Back in our room, its smallness a typical specialty of bargain-basement-priced one—-and two-star French hotels (and even some of their richer three-star cousins), I scrounged up a couple of shrink-wrapped plastic glasses. I tore off the covering, grimacing at the idea of drinking a liqueur made from a centuries-old recipe out of plastic glasses. My husband rattled the ice cubes in the plastic “wine cooler” and dropped several large cubes into the plastic glasses. And then I poured the green gold over the ice cubes, the ice glinting and twinkling in the light from the bedside lamp.
The cloudiness of the glasses obscured, but only slightly, the pale green color reminiscent of the now-banned absinthe. Slightly thick, almost like the type of the thin, light sugar syrup used in making meringues, the Chartreuse hit my tongue, Suddenly my brains flashed on an Alpine meadow. The burst of 130 medicinal plants imparted a flavor amazing in its breadth. Many of the plants and herbs used in making Chartreuse originally came from the nearby Savoie region.

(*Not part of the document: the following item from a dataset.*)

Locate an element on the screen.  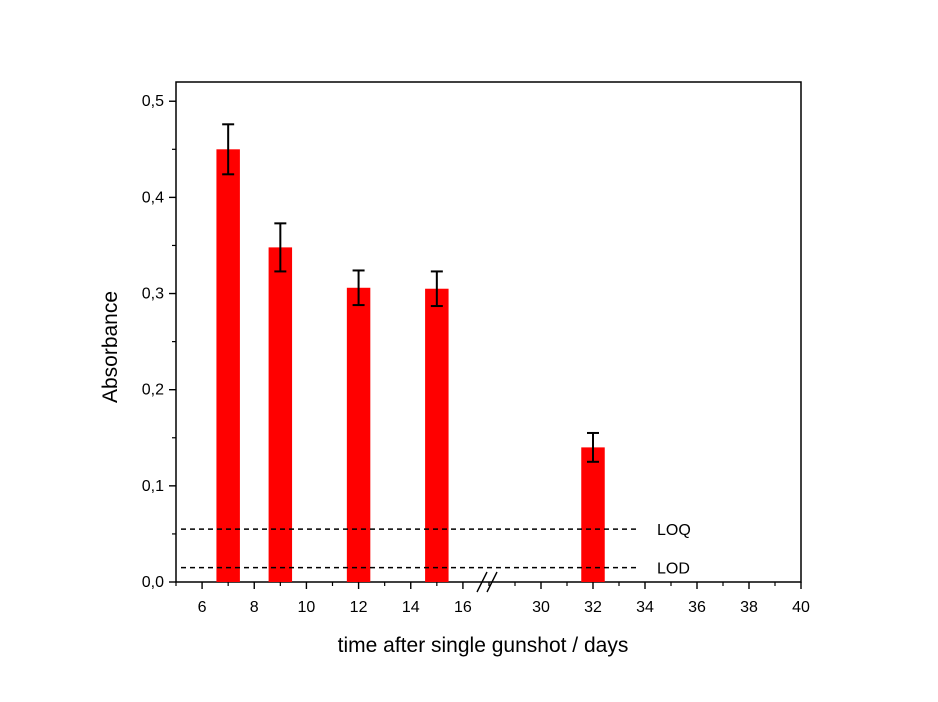
reference-label-loq: LOQ is located at coordinates (674, 530).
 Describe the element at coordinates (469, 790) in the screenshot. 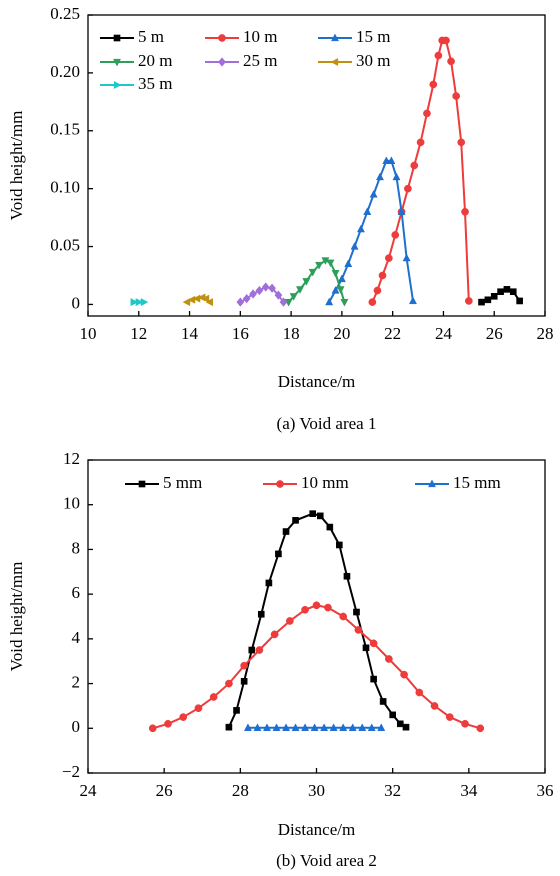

Words, at least in English, fail to tell the whole story of flavor and taste. English is “color-blind” that way, flavor blind. When it comes to describing the nuances of the taste of Chartreuse, the word “grassy” pops up, but not grassy like a piece of turf grass out on the front lawn. Instead, the grassiness resembles, more than anything, the smell of running through a freshly mowed field on a hot summer day, chewing anise seeds.
POTATO PANCAKES OF THE MOUNTAINS
Regarding the history of this dish, de Groot has this to say: “This dish is obviously a first cousin of the famous rösti potato pancakes of Switzerland. As usual, the recipe was changed as it crossed the border. Which version is better? Don’t ask me to decide. France and Switzerland are both irresistible countries. Try both recipes and decide for yourself!”
4 medium russet potatoes
4 scallions, green part only, thinly sliced
2 cloves garlic, peeled and finely minced
2 T. fresh parsley, finely chopped
½ t. fresh rosemary, finely minced
4 T. clarified butter
2 T. vegetable oil
Sea salt to taste
Freshly ground black pepper to taste
2 T. heavy cream, more or less
Bake the potatoes until done using your usual method. When done, cut open and scoop out the pulp. Place in a 1-quart mixing bowl, mash but not too much; add eggs, scallions, garlic, parsley, and rosemary. Add cream, but not too much – you want to be able to form patty-like mounds of the potato mixture. Heat 3 T. of the butter and 2 T. vegetable oil in heavy sauté pan about 10 inches in diameter. Form patties abut ¼ inch thick and 2 inches wide. Carefully place the patties in the butter/oil in the skillet. Fry until brown and crisp on both sides. Serve hot.
GREEN BEANS SAUTÉED IN CREAM
1 lb. French-cut green beans, blanched for about 1 minute, and drained
4 T. butter
1 t. flour
¼ cup heavy cream
2 egg yolks, lightly beaten with a fork
1 T. fresh chives, finely chopped
2 T. fresh parsley, chopped
Sea salt to taste
Melt the butter over medium heat, stir in the flour, and then the cream. Add the beans and sauté them about a minute or two, coat well with the sauce. Stir in gently the egg yolks and the chives. Stir constantly until yolks thicken, about one minute or so. Remove from heat, sprinkle with the parsley and salt, and serve at once in the same pan.